Set down exactly the first line of the entries and every line after it, through the line with "Task: Click the heading".

> [Data section]
+ + + + + + +

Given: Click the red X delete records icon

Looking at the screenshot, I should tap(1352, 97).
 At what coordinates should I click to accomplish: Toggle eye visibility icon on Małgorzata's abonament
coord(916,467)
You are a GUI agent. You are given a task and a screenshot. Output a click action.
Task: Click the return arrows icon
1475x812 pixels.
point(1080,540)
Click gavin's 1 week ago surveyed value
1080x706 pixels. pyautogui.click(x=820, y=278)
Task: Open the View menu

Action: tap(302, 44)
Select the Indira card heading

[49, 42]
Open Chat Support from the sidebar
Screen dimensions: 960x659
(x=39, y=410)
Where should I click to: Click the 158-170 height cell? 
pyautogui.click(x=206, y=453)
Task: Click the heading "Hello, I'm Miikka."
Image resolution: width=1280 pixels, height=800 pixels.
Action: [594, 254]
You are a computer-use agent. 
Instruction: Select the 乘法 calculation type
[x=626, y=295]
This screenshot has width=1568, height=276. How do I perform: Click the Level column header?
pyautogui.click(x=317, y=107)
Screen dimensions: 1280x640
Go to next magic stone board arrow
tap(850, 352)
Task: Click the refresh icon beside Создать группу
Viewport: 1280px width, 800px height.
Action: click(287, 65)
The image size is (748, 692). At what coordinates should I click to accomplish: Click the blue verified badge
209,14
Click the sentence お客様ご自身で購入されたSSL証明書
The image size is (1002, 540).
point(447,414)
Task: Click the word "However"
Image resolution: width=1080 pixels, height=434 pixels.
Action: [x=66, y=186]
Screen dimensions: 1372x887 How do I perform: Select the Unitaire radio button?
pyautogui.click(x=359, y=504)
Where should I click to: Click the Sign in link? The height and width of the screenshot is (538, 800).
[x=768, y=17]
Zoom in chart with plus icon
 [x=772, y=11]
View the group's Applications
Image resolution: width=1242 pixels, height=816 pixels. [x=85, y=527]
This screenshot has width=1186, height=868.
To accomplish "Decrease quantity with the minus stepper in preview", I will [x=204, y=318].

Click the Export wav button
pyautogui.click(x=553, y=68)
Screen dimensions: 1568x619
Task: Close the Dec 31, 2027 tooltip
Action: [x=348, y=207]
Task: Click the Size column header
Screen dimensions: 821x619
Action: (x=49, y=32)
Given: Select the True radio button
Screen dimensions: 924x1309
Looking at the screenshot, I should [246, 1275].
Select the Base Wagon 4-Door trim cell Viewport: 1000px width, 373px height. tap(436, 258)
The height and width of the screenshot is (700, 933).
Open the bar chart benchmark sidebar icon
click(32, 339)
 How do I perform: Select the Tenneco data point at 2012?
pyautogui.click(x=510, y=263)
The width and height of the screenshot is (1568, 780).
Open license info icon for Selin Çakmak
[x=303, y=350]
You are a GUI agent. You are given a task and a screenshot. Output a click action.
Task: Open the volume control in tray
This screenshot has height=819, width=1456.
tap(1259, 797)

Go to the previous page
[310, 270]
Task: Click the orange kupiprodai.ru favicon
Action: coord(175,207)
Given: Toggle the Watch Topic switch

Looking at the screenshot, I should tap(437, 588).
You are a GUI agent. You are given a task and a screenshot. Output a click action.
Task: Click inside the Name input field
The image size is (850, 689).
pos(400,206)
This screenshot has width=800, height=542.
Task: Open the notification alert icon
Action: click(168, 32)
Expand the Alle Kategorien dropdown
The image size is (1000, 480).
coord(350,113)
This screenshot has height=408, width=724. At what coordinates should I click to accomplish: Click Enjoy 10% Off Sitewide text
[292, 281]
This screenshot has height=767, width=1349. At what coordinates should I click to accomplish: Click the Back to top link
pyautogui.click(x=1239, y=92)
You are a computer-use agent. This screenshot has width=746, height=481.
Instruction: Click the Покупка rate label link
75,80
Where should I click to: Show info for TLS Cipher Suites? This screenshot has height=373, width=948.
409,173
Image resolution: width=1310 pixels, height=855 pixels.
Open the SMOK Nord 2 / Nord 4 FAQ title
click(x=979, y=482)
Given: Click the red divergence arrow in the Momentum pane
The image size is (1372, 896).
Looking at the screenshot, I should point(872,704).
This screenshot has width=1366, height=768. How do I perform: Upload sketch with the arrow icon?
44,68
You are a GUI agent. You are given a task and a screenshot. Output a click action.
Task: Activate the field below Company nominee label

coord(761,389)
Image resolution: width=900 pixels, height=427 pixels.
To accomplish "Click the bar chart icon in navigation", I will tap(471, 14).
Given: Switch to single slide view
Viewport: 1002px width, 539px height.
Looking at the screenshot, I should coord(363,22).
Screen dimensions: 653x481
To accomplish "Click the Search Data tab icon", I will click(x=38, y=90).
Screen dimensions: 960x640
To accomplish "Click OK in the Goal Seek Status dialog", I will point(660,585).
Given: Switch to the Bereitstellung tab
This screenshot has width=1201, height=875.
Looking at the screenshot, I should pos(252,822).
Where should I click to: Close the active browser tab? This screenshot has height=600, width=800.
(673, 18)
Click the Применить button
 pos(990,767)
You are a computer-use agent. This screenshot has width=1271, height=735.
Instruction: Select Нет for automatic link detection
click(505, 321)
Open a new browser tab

+ + + + + + +

> [Task answer]
Given: Click the red X delete records icon

Looking at the screenshot, I should tap(1352, 97).
 At what coordinates should I click to accomplish: Toggle eye visibility icon on Małgorzata's abonament
coord(916,467)
You are a GUI agent. You are given a task and a screenshot. Output a click action.
Task: Click the return arrows icon
1475x812 pixels.
point(1080,540)
Click gavin's 1 week ago surveyed value
1080x706 pixels. pyautogui.click(x=820, y=278)
Task: Open the View menu

Action: tap(302, 44)
Select the Indira card heading

[49, 42]
Open Chat Support from the sidebar
Screen dimensions: 960x659
(x=39, y=410)
Where should I click to: Click the 158-170 height cell? 
pyautogui.click(x=206, y=453)
Task: Click the heading "Hello, I'm Miikka."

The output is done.